The web sites that fuel e-commerce rely increasingly on applications that generate dynamic content to provide visitors with personalized, interactive experiences. As Internet traffic continues to grow and web sites become more complex, performance and scalability are fast becoming major issues for many organizations. At the same time, today’s e-commerce companies are looking for more cost-efficient ways to balance the need to meet growing customer demands against the pressure to control IT costs.

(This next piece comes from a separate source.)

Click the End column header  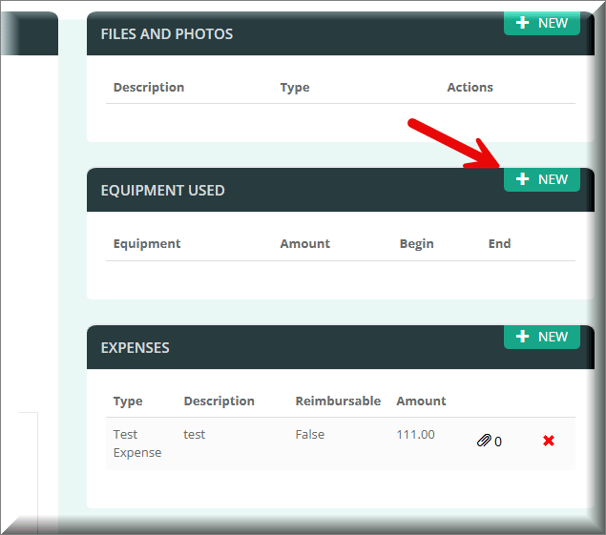click(x=499, y=243)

These issues are addressed in recent research and a pilot study conducted by Kaushik Dutta and Debra VanderMeer, both assistant professors in the Department of Decision Sciences and Information Systems in the College of Business Administration, who collaborated with three colleagues to publish their findings in an article titled “Proxy-Based Acceleration of Dynamically-Generated Content on the World Wide Web: An Approach and Implementation.” The work appeared in ACM Transactions on Data Systems, published by the Association of Computer Machinery—an organization that delivers resources to advance computing as a science and a profession.
Caching 101 and beyond.
Simply put, caching is a way to store bits of data to be reused, eliminating the need for repeated computations each time someone requests that data. Cached data can be stored on an Internet browser, a web server, or on a node somewhere in between. In this context, proxy-based caching refers to a computer machine—or “proxy”—that serves cached content in place of the site of origin.
“It’s easy to cache a static image or text,” VanderMeer said. “It’s much more difficult to cache personalized or dynamically-generated content. That’s where our research comes in. Our dynamic proxy caching technique is novel in that it enables proxy-based caching in a fully-distributed mode, allowing both the content and the layout to be dynamic. In less technical terms, this means that we devised a way to cache part of a web page instead of caching the whole web page seen in the browser.”
The research team’s subsequent analysis of the performance of this approach indicated that it is capable of providing significant reductions in bandwidth and response times—with the ability to scale with respect to the number of cached fragments as well as with the number of proxies.
Pilot demonstrates results with real business value.
Dutta, VanderMeer, and their colleagues were able to run a pilot deployment of their proposed caching technique at a major financial institution.
“The results indicated that our technique is capable of providing up to three times the reductions in bandwidth and response times in real-world dynamic web applications when compared to existing caching solutions,” Dutta said. “This result provides a viable solution for delivering more processing power to support more users—without having to purchase more hardware and software.”
Such a technology solution in turn translates into real total cost benefits that resonate equally well with both the IT and business sides of any e-commerce company.